Climate finance can come from very different sources, which can include: public or private, national or international, bilateral or multilateral. There are also numerous types of instruments, some of the most common of which are:

  • Green bonds. These are a kind of debt issued by a public or private institution. Unlike other types of credit instrument, they undertake to use the funds for environmental purposes, such as fighting climate change, for example.
  • Debt swaps. These entail the sale of foreign currency debt by the creditor country to an investor — e.g. an NGO — which can then swap the debt with the debtor country for the development of mitigation and adaptation projects.
  • Guarantees. These are commitments whereby a guarantor promises to fulfil the obligations undertaken by a borrower to a lender in the context of climate change activities.
  • Concessional loans. These are loans for climate change mitigation and adaptation activities that differ from traditional loans in that they have longer repayment periods and lower interest rates, among other preferential conditions.
  • Grants and donations. These are amounts granted to projects related to the fight against the climate emergency, which do not need to be repaid.

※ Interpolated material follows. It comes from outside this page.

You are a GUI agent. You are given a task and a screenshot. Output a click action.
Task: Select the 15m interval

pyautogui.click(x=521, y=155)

MAIN FUNDS OF CLIMATE FINANCE

Climate finance funds are provided by multilateral institutions including development banks and the financial institutions established under the UNFCCC itself. The following are the main examples:

Green Climate Fund (GCF): Set up by the UNFCCC in 2010, it is the world’s largest fund devoted to helping developing countries reduce their GHG emissions and adapt to the impact of climate change, paying particular attention to the needs of the most vulnerable countries. The GCF plays an essential role in compliance with the Paris Agreement, channelling climate finance to developing countries.

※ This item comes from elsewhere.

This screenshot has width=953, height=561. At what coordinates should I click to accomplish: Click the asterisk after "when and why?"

Special Climate Change Fund (SCCF): Administered by the Global Environment Facility (GEF), it offers four different finance services: adaptation to climate change; technology transfer; energy, transport, industry, agriculture, forestry and waste management; and economic diversification for countries dependent on fossil fuels.

Least Developed Countries Fund (LDCF): Also administered by the Global Environment Facility (GEF), its purpose is to support the almost
50 countries classified as least developed by the United Nations to tackle their high vulnerability to climate change and implement their national adaptation plans.

UN-REDD Programme: Created in 2008, also as part of the UN, its objective is to reduce the emissions caused by deforestation and forest degradation in developing countries, helping governments to prepare and implement national REDD+ strategies.

Bilateral climate finance funds include institutions as the United States Agency for International Development (USAID), the European Union’s Global Climate Change Alliance+ (GCCA+), and the Japan International Cooperation Agency (JICA), etc.

It is clear that climate finance plays a critical role in addressing climate change.